By the mid 1450s a dispute had broken out between Rous’s widow and Thomas, his eldest son and heir by his first wife. In a petition to the chancellor dating from 1454-5, Elizabeth Rous stated that the MP had been survived by two of his sons by Anne Cheyne, the younger Thomas and William, as well as by the seven children she herself had borne him. According to Elizabeth, while lying on his death bed he had ordered that William and his seven half-siblings should each receive 20 marks from the issues of his estates at Westmancote and Rock, and commanded his feoffees to retain possession of these lands until this direction had been fulfilled. She complained that her eldest stepson had breached his father’s will by taking the 20 marks due to William, by entering and occupying the properties in question and by preventing payment of the money due to her children.
The younger Thomas died in 1473. In his will of 28 May that year, he referred to an indenture he had made with Elizabeth Fitzwalter alias Everdon, late the wife of William Fitzwalter, in February 1468. They had agreed that he should have the farm of the manor of Rous Lench for 20 years and that Margaret, daughter of the Gloucestershire esquire John Cassy, should enjoy the remainder of that term if he died before it had expired. Evidently Elizabeth was his stepmother, who after the MP’s death had successively married and outlived the obscure Fitzwalter and the Staffordshire lawyer, Thomas Everdon* (d.1471): it is hard otherwise to see how else she could have possessed any interest in Rous Lench. As for Margaret Cassy, at the time of the agreement she was Thomas’s betrothed. In the event, the couple were never to marry – why is not known – although in the same will Thomas, who always regarded her as his intended bride, appointed her his executor.
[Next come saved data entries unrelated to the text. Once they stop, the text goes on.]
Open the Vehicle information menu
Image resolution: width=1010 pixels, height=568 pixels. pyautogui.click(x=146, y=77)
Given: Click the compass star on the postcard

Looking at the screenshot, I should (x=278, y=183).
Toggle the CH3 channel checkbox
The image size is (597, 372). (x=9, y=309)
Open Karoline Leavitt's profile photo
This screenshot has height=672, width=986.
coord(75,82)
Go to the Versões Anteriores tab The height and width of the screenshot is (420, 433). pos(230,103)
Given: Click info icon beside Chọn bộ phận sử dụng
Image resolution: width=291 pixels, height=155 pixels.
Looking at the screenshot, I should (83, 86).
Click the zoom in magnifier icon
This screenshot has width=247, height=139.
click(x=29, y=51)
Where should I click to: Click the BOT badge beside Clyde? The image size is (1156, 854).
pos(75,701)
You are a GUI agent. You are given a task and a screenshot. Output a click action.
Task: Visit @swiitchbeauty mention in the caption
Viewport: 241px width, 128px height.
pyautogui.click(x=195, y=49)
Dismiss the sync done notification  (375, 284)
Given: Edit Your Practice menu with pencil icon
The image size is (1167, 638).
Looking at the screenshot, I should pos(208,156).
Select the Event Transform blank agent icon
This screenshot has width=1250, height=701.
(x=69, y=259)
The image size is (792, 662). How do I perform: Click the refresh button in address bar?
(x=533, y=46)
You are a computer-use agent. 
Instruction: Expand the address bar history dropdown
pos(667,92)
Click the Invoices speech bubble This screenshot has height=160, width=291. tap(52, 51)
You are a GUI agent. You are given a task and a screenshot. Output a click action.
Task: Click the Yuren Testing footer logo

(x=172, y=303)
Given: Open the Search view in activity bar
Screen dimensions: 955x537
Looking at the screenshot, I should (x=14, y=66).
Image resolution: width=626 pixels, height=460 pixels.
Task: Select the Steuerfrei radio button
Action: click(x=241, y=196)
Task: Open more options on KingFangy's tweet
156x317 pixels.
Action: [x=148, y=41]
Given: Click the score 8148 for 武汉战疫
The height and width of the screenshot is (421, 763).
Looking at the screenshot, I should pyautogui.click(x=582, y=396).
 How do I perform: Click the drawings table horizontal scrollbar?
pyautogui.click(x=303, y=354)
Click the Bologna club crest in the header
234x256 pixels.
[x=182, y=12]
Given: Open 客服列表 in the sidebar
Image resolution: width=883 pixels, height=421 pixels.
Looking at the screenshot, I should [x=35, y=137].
After his death, Margaret married Richard Barneby, and by the mid 1470s she and Barneby had fallen into dispute with William, the childless Thomas’s younger brother and heir, over part of the Rous inheritance. There followed a series of suits and counter-suits in the Chancery, where both sides took action against each other and family feoffees for not conveying the lands in question to them. According to the Barnebys, Thomas had undertaken to have his manor of Westmancote and lands in Rock settled upon himself and Margaret when they married, also pledging that she should still enjoy possession of this estate for the rest of her life even if, as had happened, he should die before the marriage could take place. Furthermore, he had ordered his feoffees to convey the estate to her and her heirs in fee if his brother William attempted to disturb her life tenancy. As Thomas had feared, William had indeed reacted badly to the extremely generous provision made for Margaret, by preventing her from receiving the income of the disputed properties. For his part, William claimed that the property in dispute was rightfully his, by virtue of the will which his father, the late MP, had made in April 1445. Having considered all the evidence, including the examination of witnesses, the Chancery came down on the side of the Barnebys. By means of a decree of 15 May 1477, it ordered the feoffees to hold Westmancote and the Rock lands to the use of Margaret for life, or to the use of her and her issue in fee should William attempt to disturb the Barnebys in possession.